Judge Lewis A. Kaplan in Manhattan issued a brief denial of the request the lawyers made in December to delay the lawsuit while an appeals court decides whether the United States can be substituted as the defendant. It was unclear whether he would explain his reasoning in a subsequent filing.
The 2nd U.S. Circuit Court of Appeals is slated to hear arguments in November on whether Trump can be replaced as the defendant in the lawsuit brought by columnist E. Jean Carroll.
The U.S. Justice Department has asserted that Trump cannot be held personally liable for “crude and disrespectful” remarks he made about Carroll because he was president at the time.
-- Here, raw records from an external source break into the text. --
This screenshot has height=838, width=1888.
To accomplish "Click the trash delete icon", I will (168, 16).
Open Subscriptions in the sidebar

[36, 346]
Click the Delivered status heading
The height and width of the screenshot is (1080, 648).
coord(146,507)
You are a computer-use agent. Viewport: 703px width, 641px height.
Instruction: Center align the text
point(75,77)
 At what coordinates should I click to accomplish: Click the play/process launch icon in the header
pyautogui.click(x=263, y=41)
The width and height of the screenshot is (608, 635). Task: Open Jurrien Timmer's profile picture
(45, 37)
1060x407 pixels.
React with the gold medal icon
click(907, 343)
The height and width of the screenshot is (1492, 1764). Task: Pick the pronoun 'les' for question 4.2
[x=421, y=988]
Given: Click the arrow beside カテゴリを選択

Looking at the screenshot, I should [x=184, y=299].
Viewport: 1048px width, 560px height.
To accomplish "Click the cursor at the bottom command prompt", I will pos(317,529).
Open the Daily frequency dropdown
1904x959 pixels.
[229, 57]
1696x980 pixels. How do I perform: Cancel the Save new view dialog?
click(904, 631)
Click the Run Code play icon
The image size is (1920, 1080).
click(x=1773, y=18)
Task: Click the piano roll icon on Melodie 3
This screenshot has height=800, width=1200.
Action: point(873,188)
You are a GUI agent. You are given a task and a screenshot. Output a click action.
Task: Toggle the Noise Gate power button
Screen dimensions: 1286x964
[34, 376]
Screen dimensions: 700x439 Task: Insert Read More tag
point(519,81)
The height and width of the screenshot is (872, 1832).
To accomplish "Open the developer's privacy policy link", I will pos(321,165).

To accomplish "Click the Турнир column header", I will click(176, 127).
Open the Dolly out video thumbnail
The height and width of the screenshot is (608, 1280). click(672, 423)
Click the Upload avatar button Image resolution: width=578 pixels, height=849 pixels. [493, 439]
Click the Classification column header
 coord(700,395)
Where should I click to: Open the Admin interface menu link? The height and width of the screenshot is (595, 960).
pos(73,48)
Carroll says Trump raped her in the mid-1990s in an upscale Manhattan department store.
Her lawyer, Roberta Kaplan, said in an email, “We very much look forward to oral argument in E Jean’s case before the Second Circuit. ... In the meantime, we are reviewing today’s order.”
Lawyers for Trump and the Justice Department did not immediately return messages seeking comment.
The Associated Press generally does not identify people alleging sexual assault, but Carroll has consented to being named in the media.
Former U.S. Attorney General William Barr began the effort to replace Trump as the defendant while Trump was still in office.
Barr’s intervention last October was criticized on the campaign trail by Trump’s Democratic opponent, Joe Biden, who said it was inappropriate for the Justice Department to attempt to intervene in a private legal battle over Trump’s personal conduct.
In June, the Justice Department under Biden, who won the election, stuck to the position it took while Barr led the department.
It said Trump was acting “within the scope of his office” in denying wrongdoing after White House reporters asked him about Carroll’s claims.
“Elected public officials can — and often must — address allegations regarding personal wrongdoing that inspire doubt about their suitability for office,” the Justice Department said.
“Even reprehensible conduct ... can fall within the scope of employment,” the lawyers wrote, conceding that Trump used “crude and disrespectful” language in questioning Carroll’s credibility.
Kaplan ruled last October that Trump cannot use a law protecting federal employees from being sued individually for things they do within the scope of their employment.